Voters in the US state of Alabama have overwhelmingly rejected calls for a large tax increase.
It seems voters were unmoved by Riley's plea
Governor Bob Riley had appealed to voters to back the $1.2bn, saying it was their Christian duty to help fund projects for the poor.
Early reports indicated that two-thirds of voters had rejected the $1.2bn plan - reputedly the largest tax hike ever proposed in a US state.
Opponents of the plan argued state politicians needed to rein in wasteful spending instead of raising taxes.
Mr Riley claimed the plan would have provided much-needed funds for the poor, improved educational resources and reduced its crippling $675m tax deficit.

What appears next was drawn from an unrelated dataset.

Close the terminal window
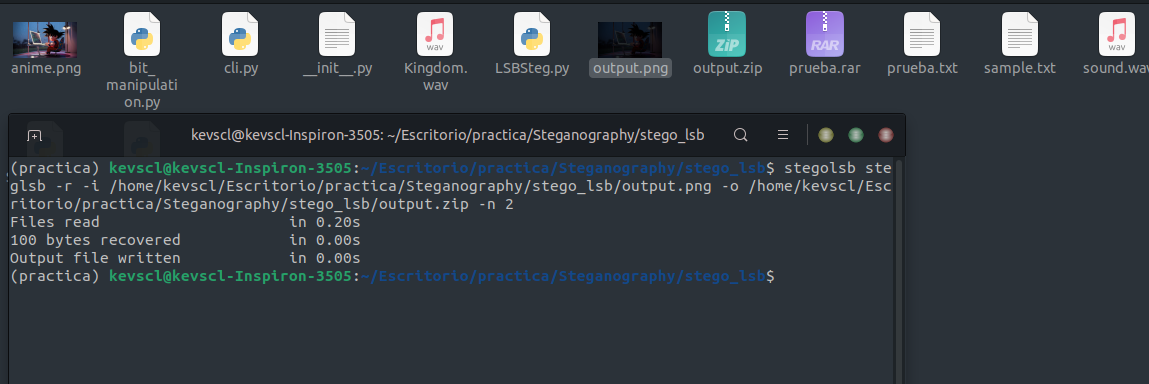Screen dimensions: 1149x384 coord(886,135)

The Republican governor now says he will have to begin to put in place drastic austerity measures.
These may include budget cuts for school supplies and the early release of thousands of prisoners to ease overcrowded and underfunded prisons.
"Ladies and gentlemen, I've heard what the people of Alabama have said," he was quoted by the New York Times as saying following the early results.

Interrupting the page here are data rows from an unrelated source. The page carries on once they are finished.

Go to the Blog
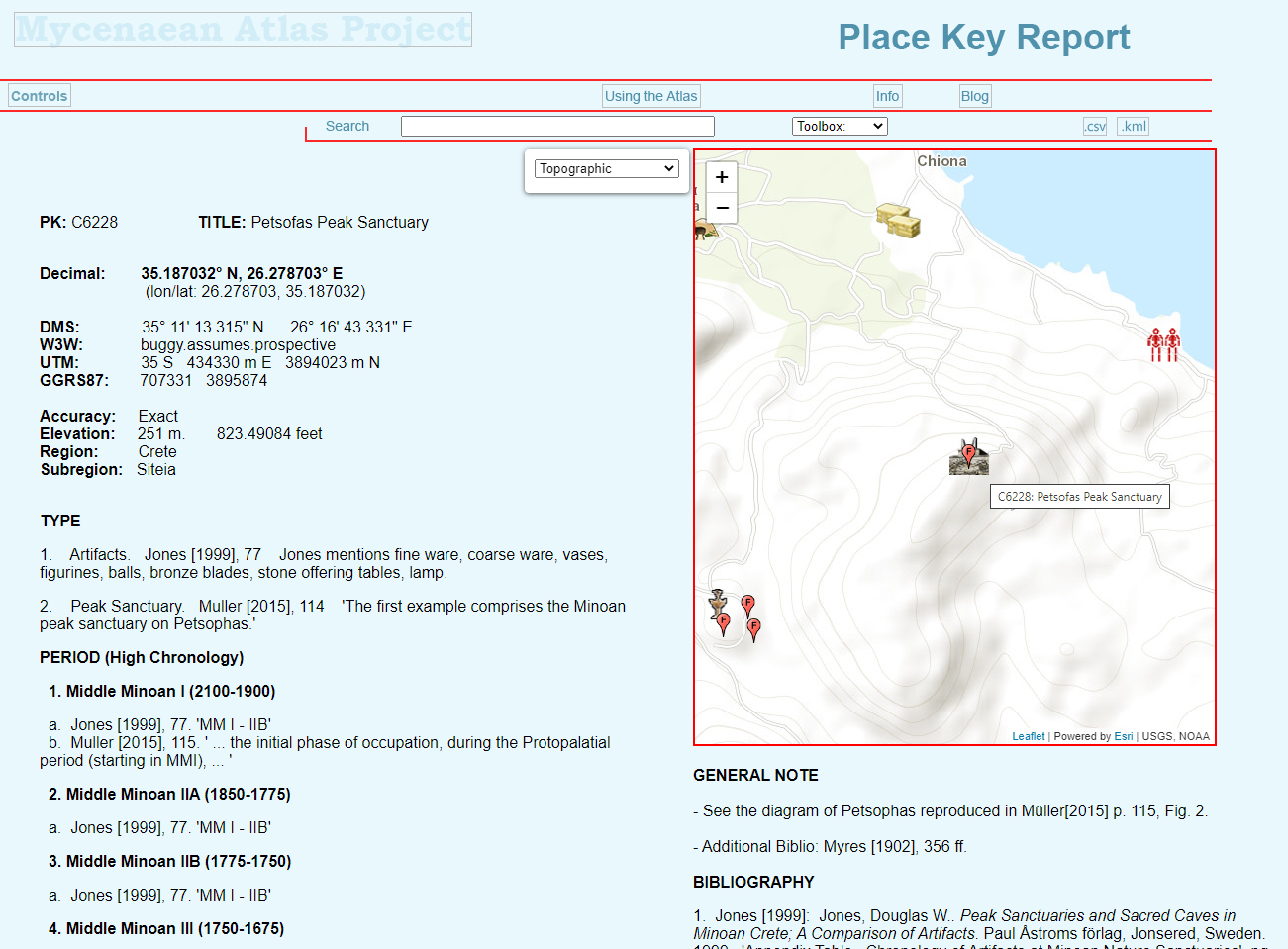Viewport: 1288px width, 949px height. pyautogui.click(x=974, y=96)
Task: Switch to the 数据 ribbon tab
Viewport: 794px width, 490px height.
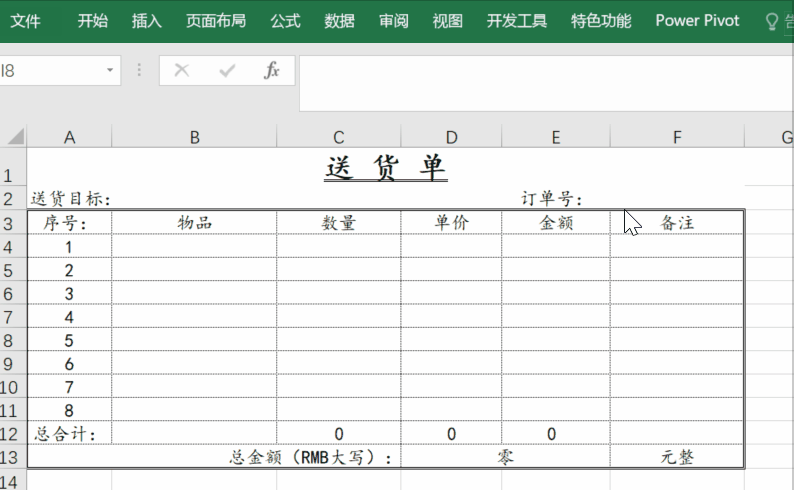Action: [x=339, y=21]
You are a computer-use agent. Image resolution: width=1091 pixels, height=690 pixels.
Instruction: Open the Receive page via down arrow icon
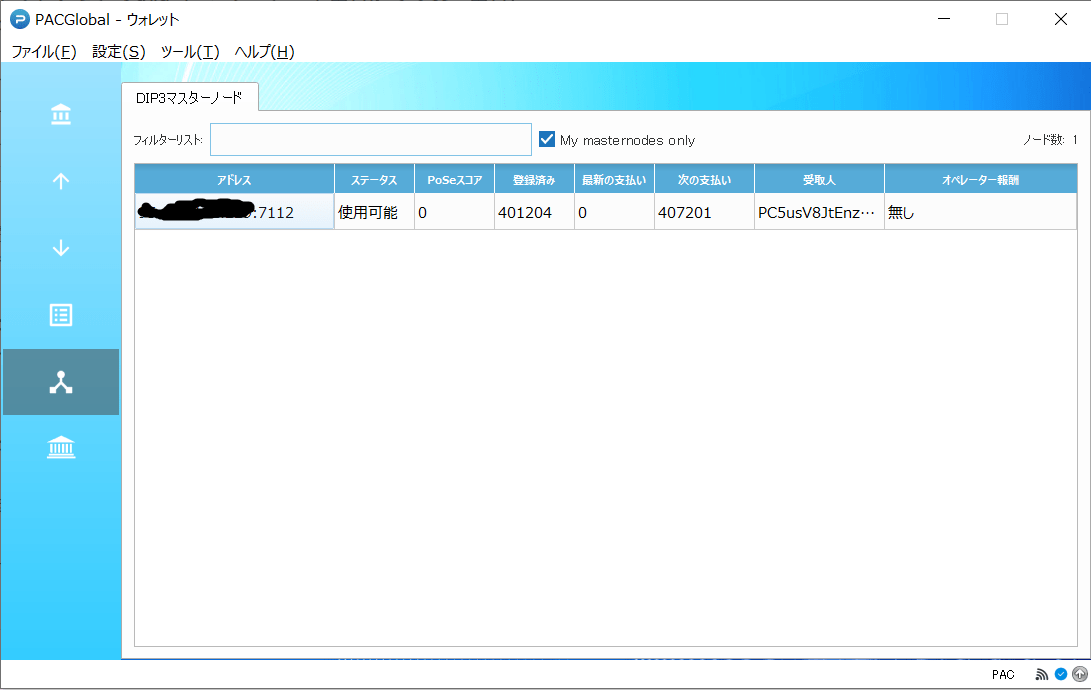[61, 248]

"And they said very clearly tonight... 'We do want you to be good stewards, but we want a smaller government until you prove to us you are stewards of our money'."

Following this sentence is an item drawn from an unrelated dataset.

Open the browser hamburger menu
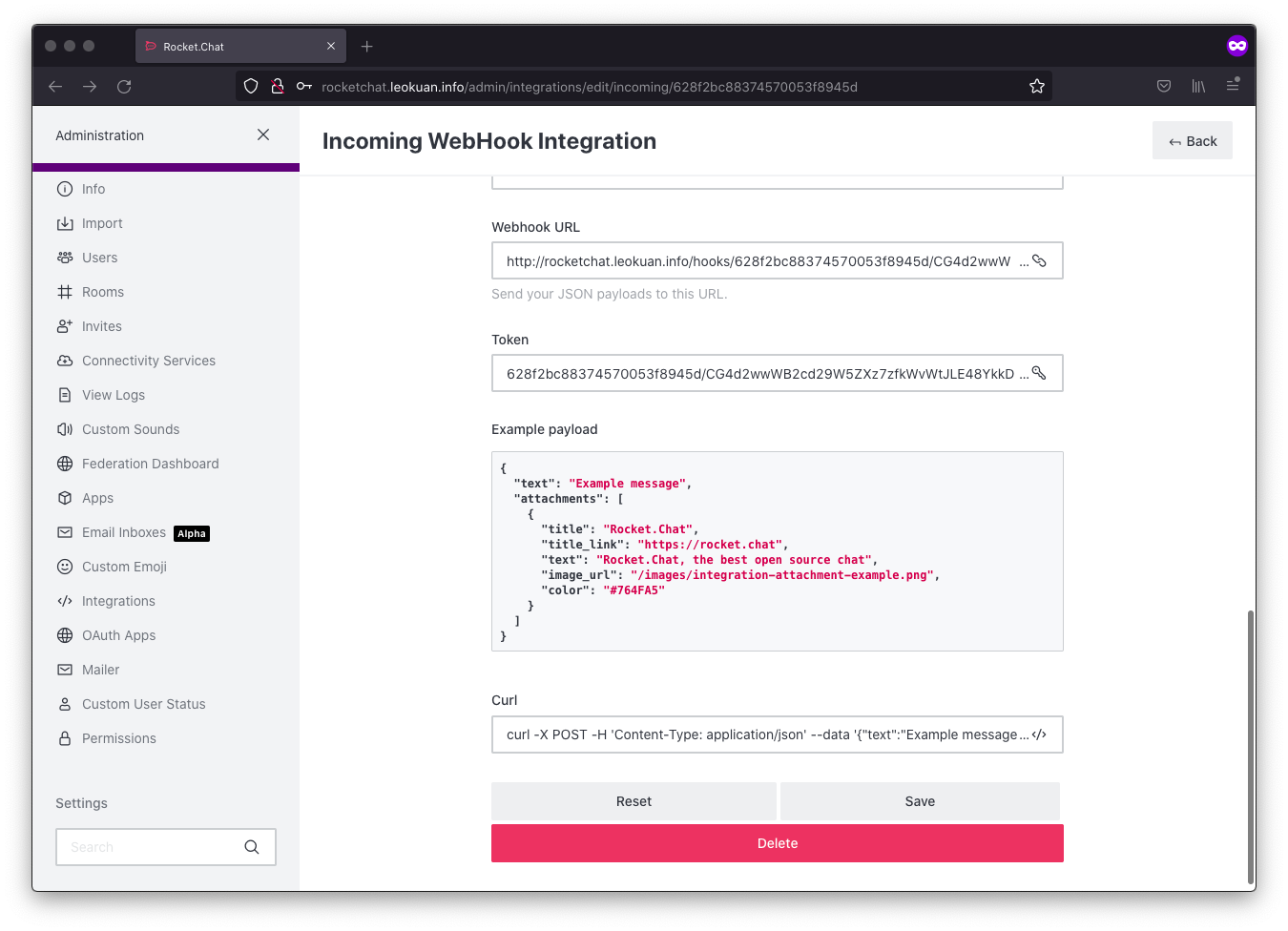1288x931 pixels. (x=1233, y=86)
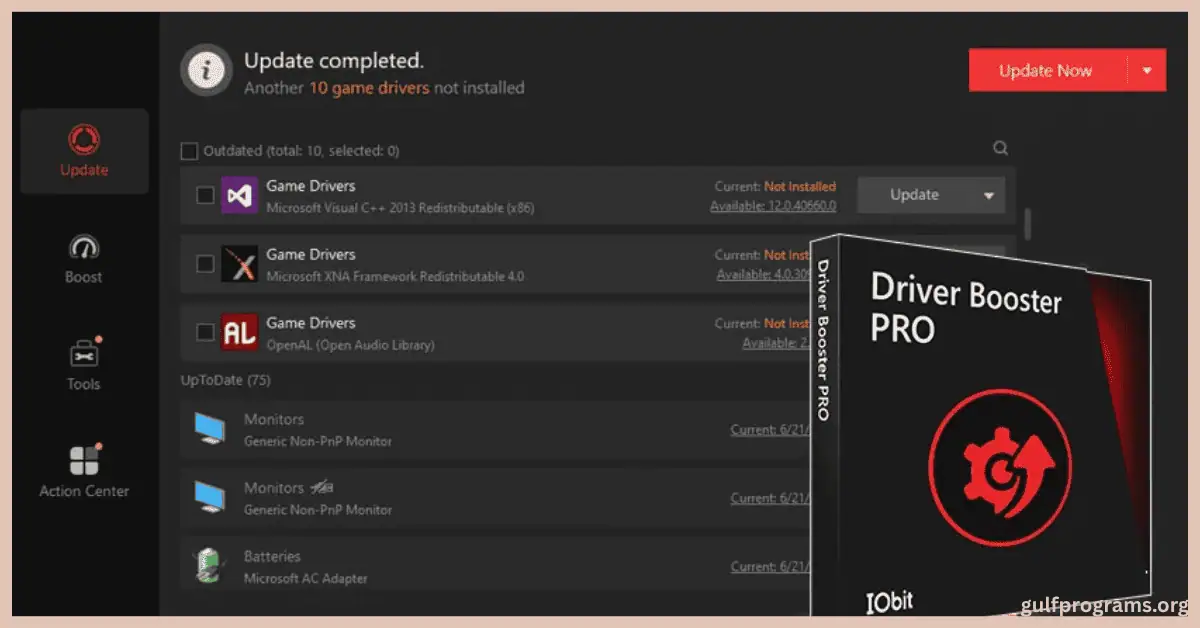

Alabama's archaic tax laws have been enshrined in the state's constitution for around 100 years.
Alabama, a southern state situated in what is known as the conservative "Bible Belt" of the US, has the lowest threshold for paying income tax of all US states.
Critics say many of its tax laws are seen as disproportionately favouring the rich.
It is also one of the country's poorest states.
Appealing to the state's strong churchgoing population to accept the proposed hike, Mr Riley had even promoted his campaign with the slogan "What Would Jesus Tax?".
He also attempted to appeal to the state's more liberal groups, including ethnic communities, unions and even the rival Democratic Party in a bid to pass the bill.
But pundits said this strategy alienated his conservative, traditional voting core of business owners, farmers, Christian groups and loggers.
And voters, it seems, were largely unmoved.
"If the money they have now was spent wisely, we wouldn't need this," one disgruntled woman told the Associated Press news agency.
The Alabama Legislature is now expected to be called into special session in about a week to begin debating the proposed austerity measures, before the new fiscal year begins 1 October.